What follows is a twisty narrative of flashbacks with other flashbacks nested inside of them, and unmarked changes in perspective, all catching us up on how Zhou got to this point - it involves being implicated in both the florid decapitation of a rival gang member and then the accidental shooting death of a cop, on a night already charged up with gang tension over turf rights - and moving him forward through this very bleak night. There are no surprises in store; the wanton re-arranging of the story is the only thing in Diao's script that's even a little bit fresh, and it's as much of a distraction as a strength. But The Wild Goose Lake isn't looking to be fresh as a narrative; in best noir fashion, the story it tells seems to be over even before it starts, with the hanging question never "will Zhou get out of this okay?" but "will he be able to manage staving off his doom long enough to get this one halfway decent thing handled?" The film is much less invested in telling a story than in creating a delirious, overpowering mood, and this it does to superb effect basically from the first shot.

Diao isn't shy about borrowing what he knows will work: as Zhou and Liu navigate the smoky, rainy night, landing at one point in a grimy, fluorescent-lit restaurant, the lifts from Wong Kar-wai become so overt that one has to assume that Diao is hoping we'll notice (besides, with the actual Wong Kar-wai having abdicated his throne, there's no harm in anointing a pretender Wong Kar-wai). And this goes beyond the lighting, and the rain, and the unapologetic use of sexy, nihilistic cigarette smoking throughout the film; even the baggy fuschia top that Liu wears throughout the film has that kind of vibe of foggy, half-asleep romanticism, and if I were going to pick a third person most responsible for the film's success after Diao and Dong, it would be costume designer Li Hua, (who in looking over her career, has had maybe the best decade of anyone working in cinema: she has four credits as a costume designer or assistant, and they're all drop-dead gorgeous examples of the craft: A Touch of Sin, Mountains May Depart, Long Day's Journey into Night, and this).

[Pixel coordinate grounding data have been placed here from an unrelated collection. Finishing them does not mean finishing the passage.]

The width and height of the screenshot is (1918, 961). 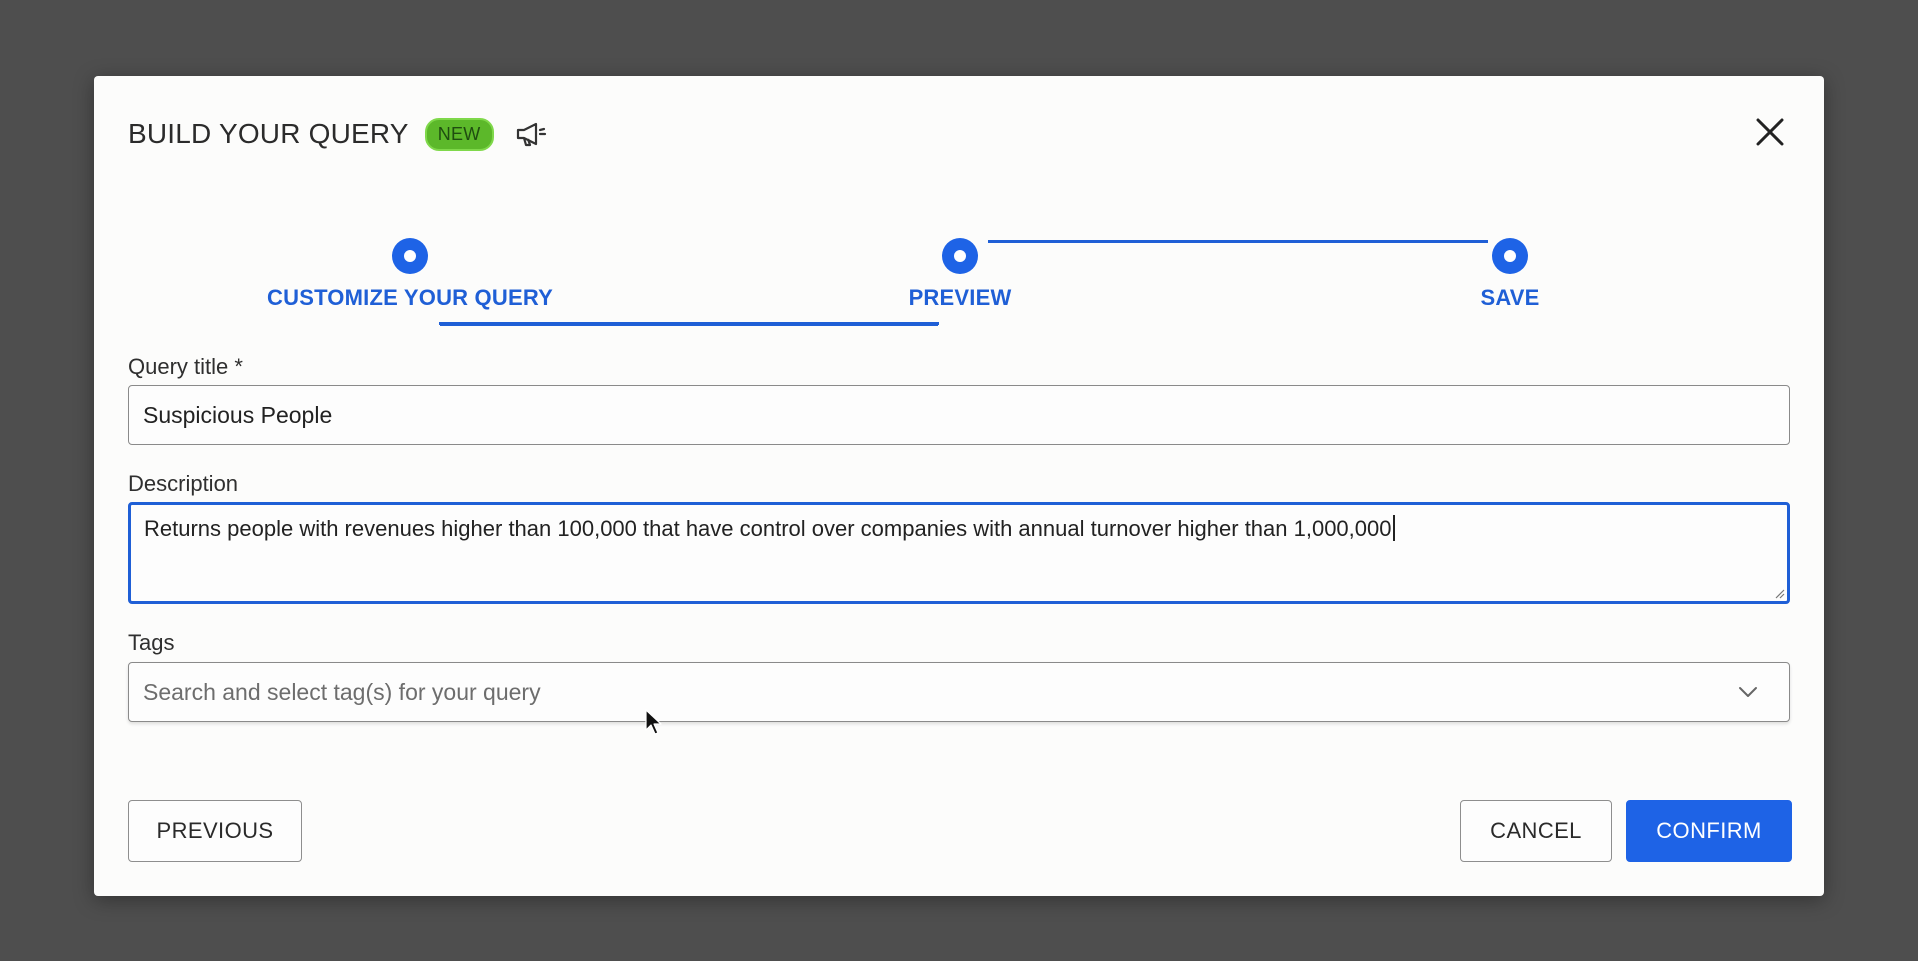 What do you see at coordinates (1536, 831) in the screenshot?
I see `cancel-button: CANCEL` at bounding box center [1536, 831]. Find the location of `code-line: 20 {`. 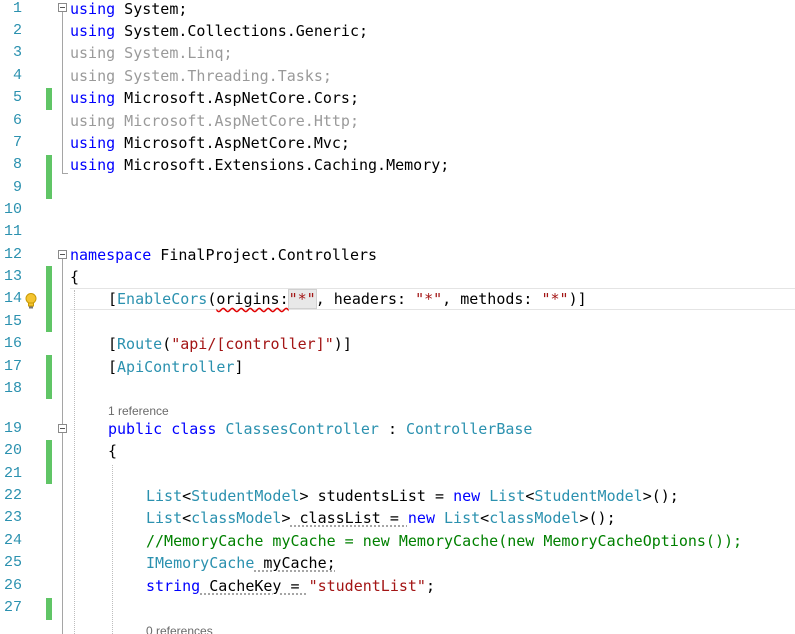

code-line: 20 { is located at coordinates (398, 451).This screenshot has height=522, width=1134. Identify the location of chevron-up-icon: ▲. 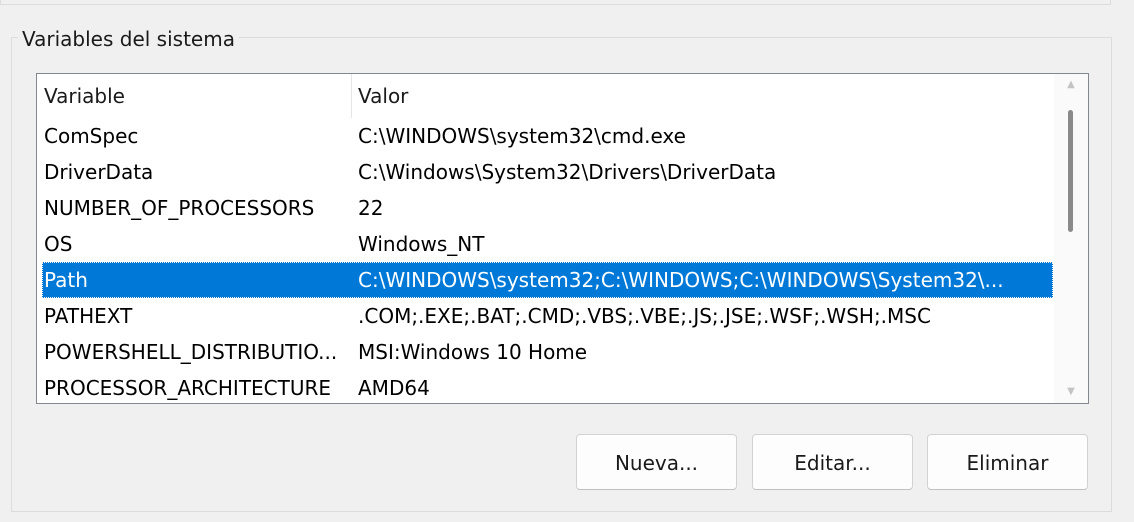
(1071, 85).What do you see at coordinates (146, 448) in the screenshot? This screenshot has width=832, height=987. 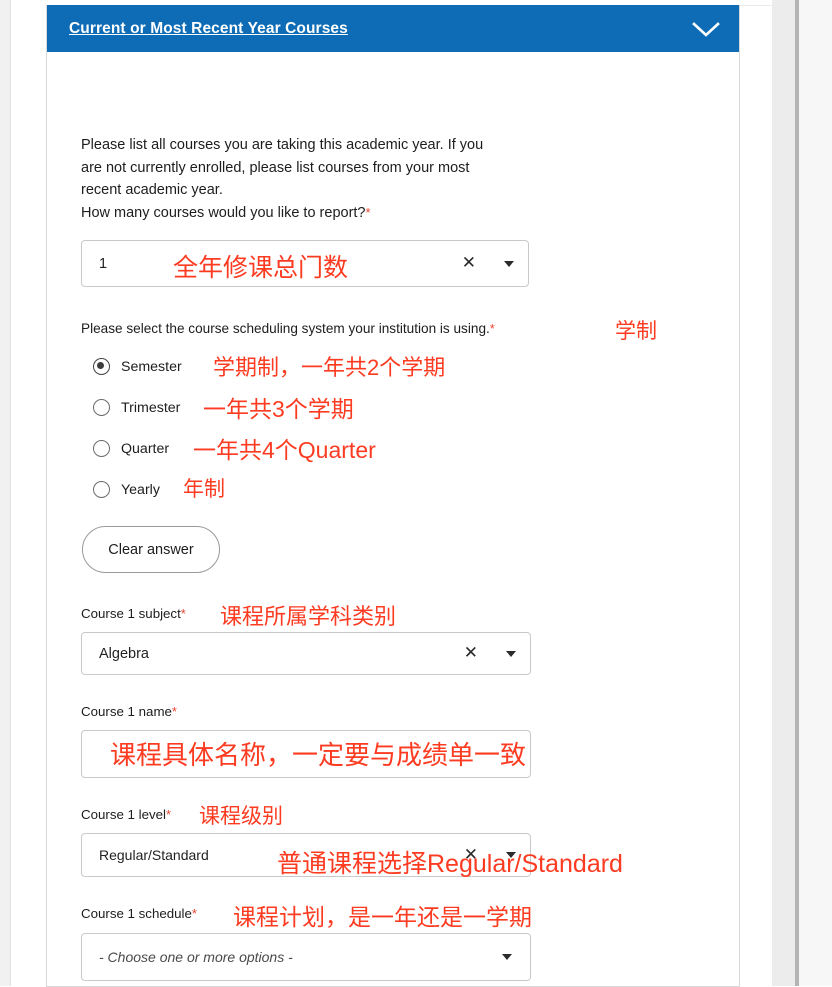 I see `radio-label-quarter: Quarter` at bounding box center [146, 448].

This isn't the only specific kind of atmosphere Diao and company aim for over the course of the movie's two hours. The movie also dabbles in exactly the same flavor of hyper-real neon-colored chiaroscuro noir lighting that Black Coal, Thin Ice used for its nighttime scenes, a precise re-creation of the hot glow of a city after dark that almost feels surreal in its sensory overload (or just in its poetry, as in a sequence involving a group of dancers with glowstick tubing on the soles of their shoes. And it covers other styles in-between including a dreamy horror movie interlude at a zoo, when  bright flashes of stark white light illuminate the animals like creatures of a nightmare, especially with the soundtrack loudly blaring forth with the roar of a tiger even as we see other species.

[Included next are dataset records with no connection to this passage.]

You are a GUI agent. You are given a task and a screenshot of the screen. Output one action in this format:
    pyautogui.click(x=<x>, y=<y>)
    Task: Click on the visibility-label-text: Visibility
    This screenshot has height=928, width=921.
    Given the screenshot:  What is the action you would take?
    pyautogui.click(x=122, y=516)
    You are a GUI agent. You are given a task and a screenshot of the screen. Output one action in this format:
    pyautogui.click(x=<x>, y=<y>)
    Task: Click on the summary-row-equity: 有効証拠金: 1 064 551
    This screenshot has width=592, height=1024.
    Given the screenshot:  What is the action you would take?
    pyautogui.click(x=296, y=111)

The connective tissue between all of these seems to be, simply, the otherworldliness of the city after dark: sometimes beautiful, sometimes horribly dingy and flat, sometimes painfully lonely. And this is what gets us back to the human story at the center of it all: while nobody would ever mistake The Wild Goose Lake for a psychologically resonant character drama, Hu, Gwei, and Wan are all very good at keeping us reminded of the essential melancholy of the scenario, the attempt to do right and be human even when that's simply not possible under adverse circumstances. The film feels like a grab bag of visual conceits, of moods, of genres ranging from indie romance to splatter horror (the film has one of the most playful gore-based gags of the year, above and beyond the decapitation). And yet, it all hangs together, and it's the actors, in the face of all that luxurious style, who make that happen, especially Hu and his miserable hangdog look. It's just enough to give the film enough substance for its style to have something to bite into, and to give its perfect depiction of the inhumanity of an unfeeling city feel like it actually matters.